Segment Start: Available records

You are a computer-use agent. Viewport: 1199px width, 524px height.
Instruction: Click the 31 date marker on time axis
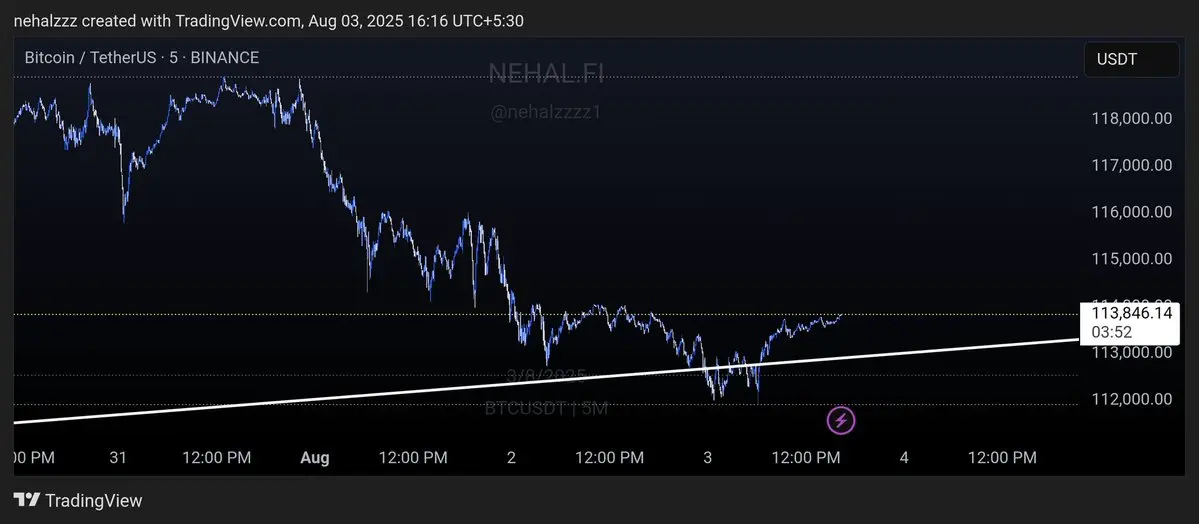pos(118,457)
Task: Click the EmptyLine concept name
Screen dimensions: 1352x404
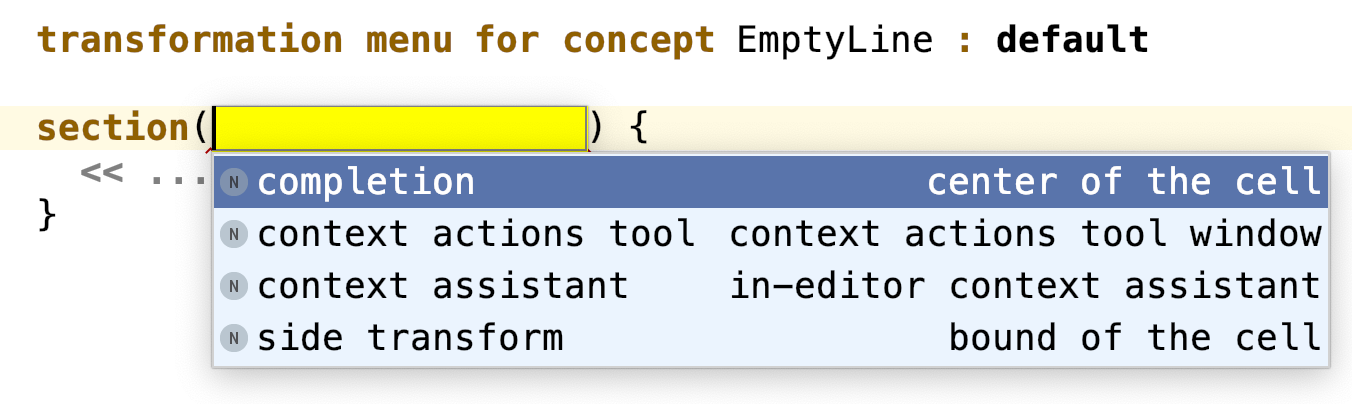Action: coord(834,40)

Segment End: Available records

With the pictures set aside, please write out all of the records above exactly.

You are a computer-use agent. Viewport: 1199px width, 524px height.
Instruction: Click the 31 date marker on time axis
pos(118,457)
Task: Click the EmptyLine concept name
Screen dimensions: 1352x404
Action: coord(834,40)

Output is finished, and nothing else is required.